(Data)
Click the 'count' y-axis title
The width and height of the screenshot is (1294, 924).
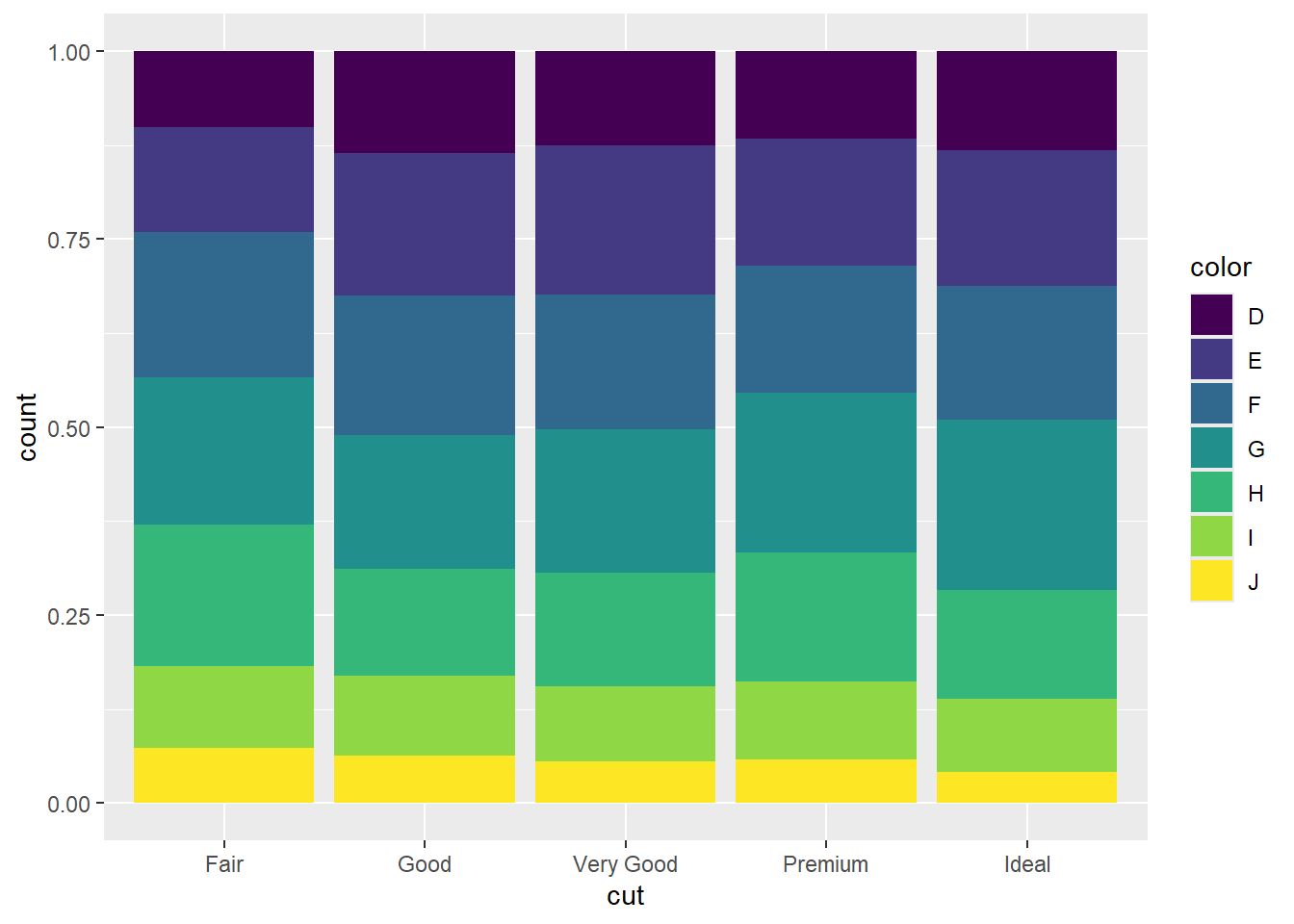[x=27, y=427]

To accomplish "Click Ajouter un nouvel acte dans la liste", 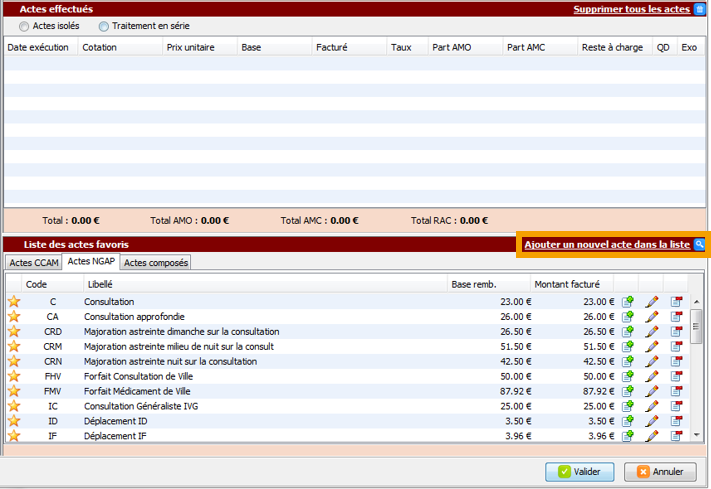I will click(606, 245).
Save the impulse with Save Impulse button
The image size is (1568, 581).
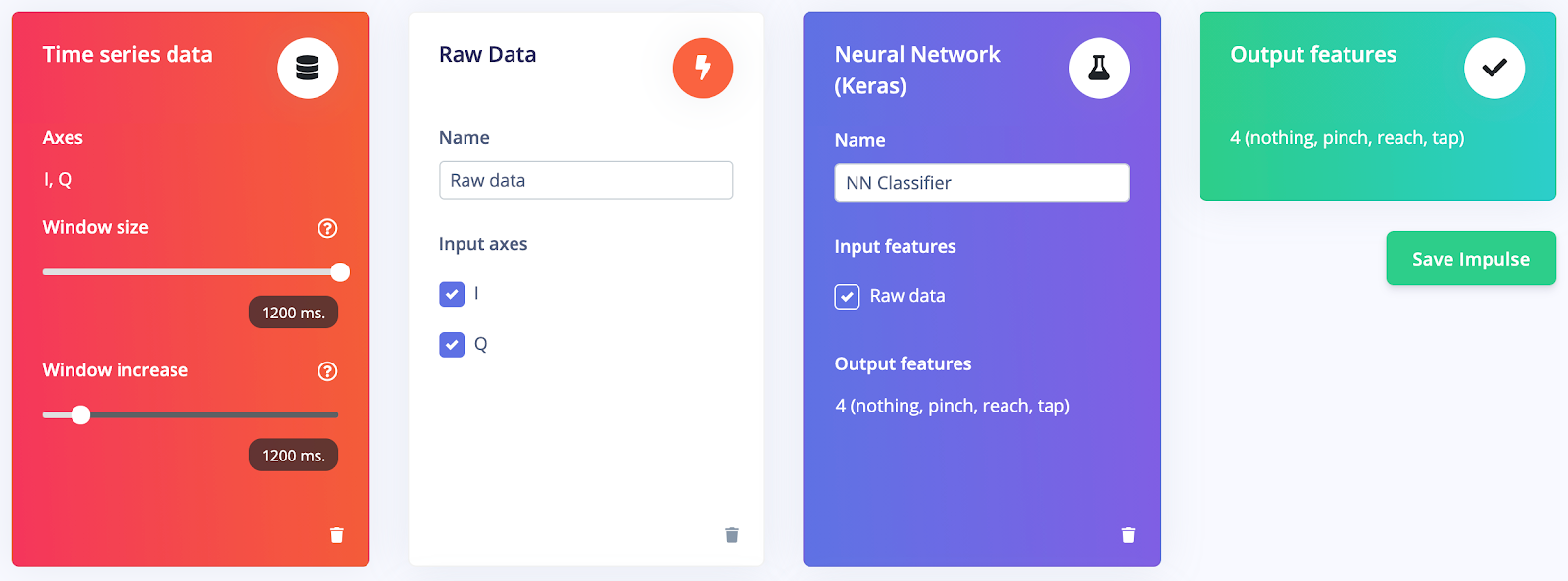point(1471,259)
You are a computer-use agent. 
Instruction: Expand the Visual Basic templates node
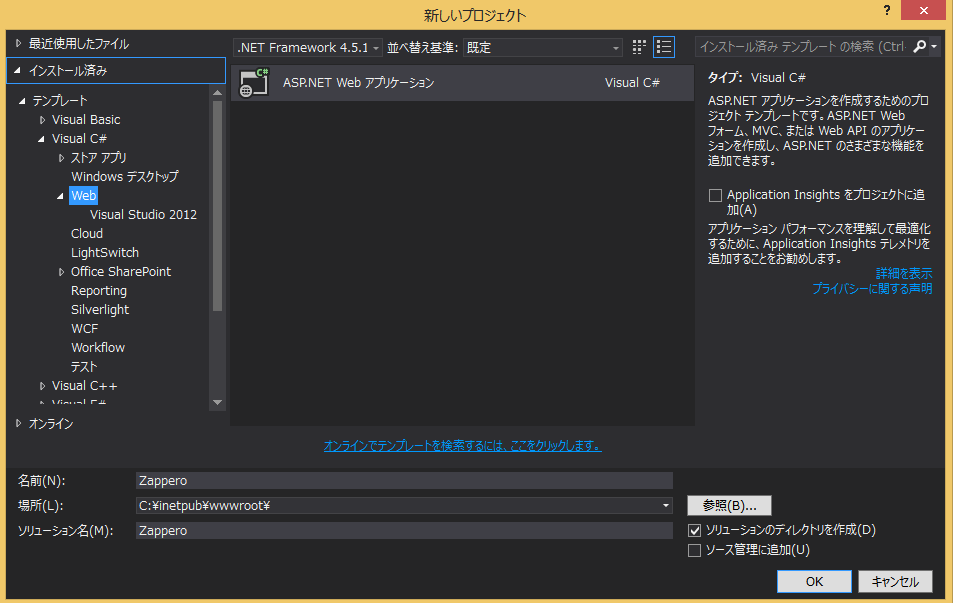pos(42,119)
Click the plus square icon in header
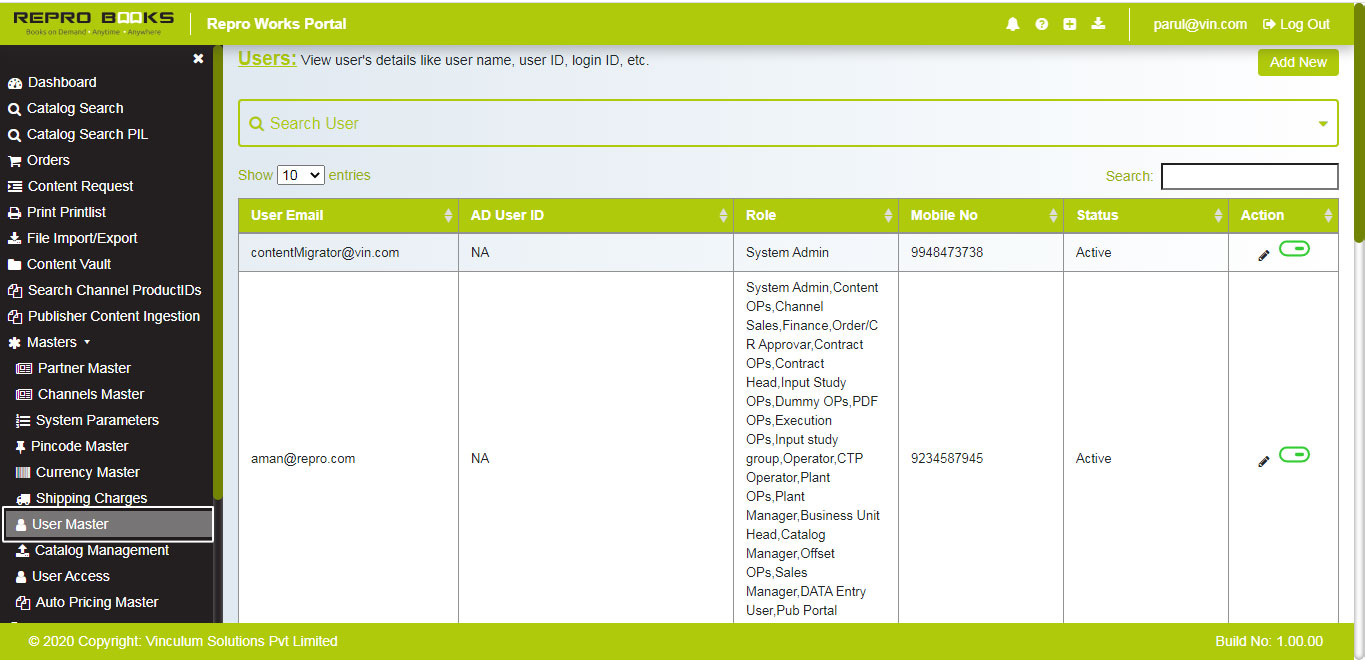The image size is (1365, 660). (x=1070, y=24)
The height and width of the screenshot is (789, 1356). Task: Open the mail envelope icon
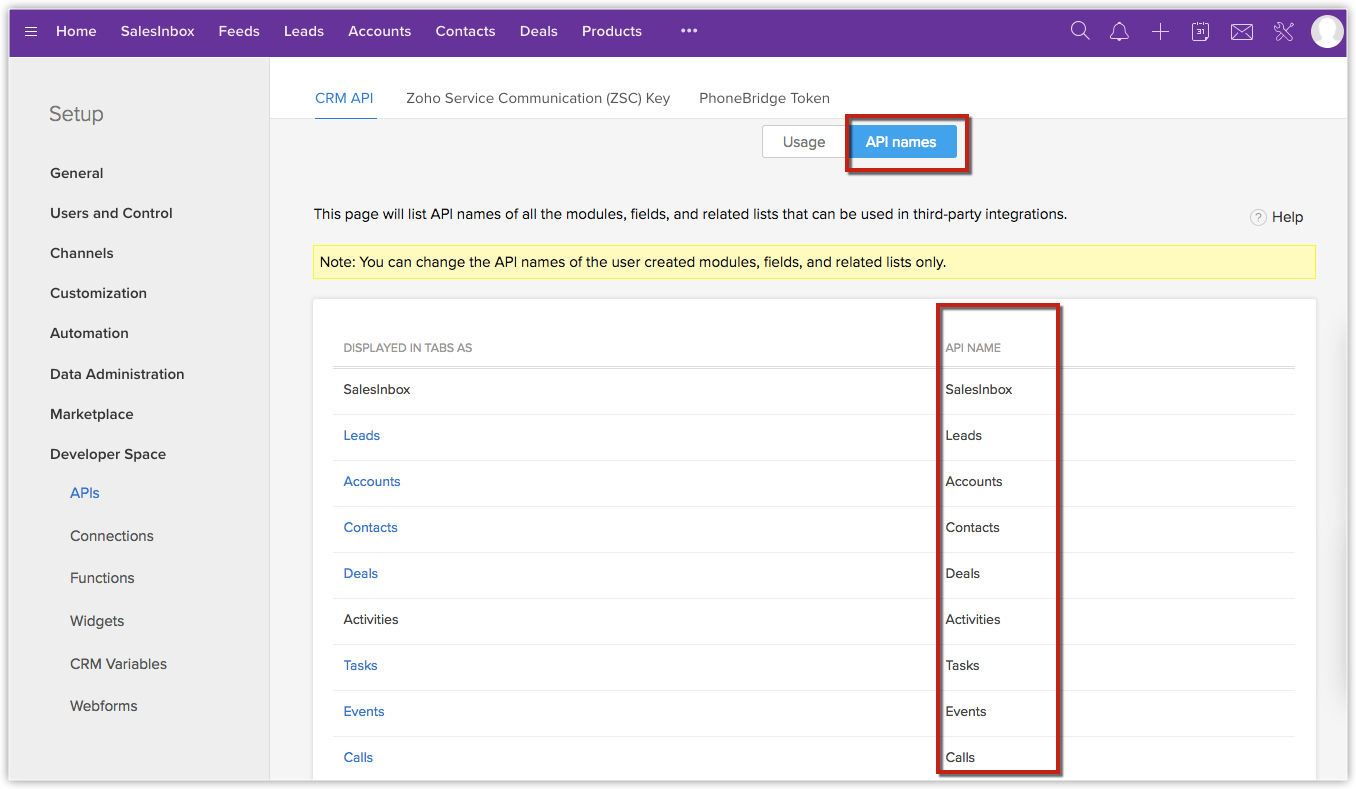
(End Data)
§ **Assignment**
Using the listing above, set down exactly each line from the one containing "Save the impulse with Save Impulse button" through the final line, and leave out pictures.

§ **Answer box**
Save the impulse with Save Impulse button
The image size is (1568, 581).
point(1471,259)
You are a computer-use agent. 
Instruction: Expand the Visual Basic templates node
pos(42,119)
Click the plus square icon in header
The image size is (1365, 660). (x=1070, y=24)
The height and width of the screenshot is (789, 1356). Task: Open the mail envelope icon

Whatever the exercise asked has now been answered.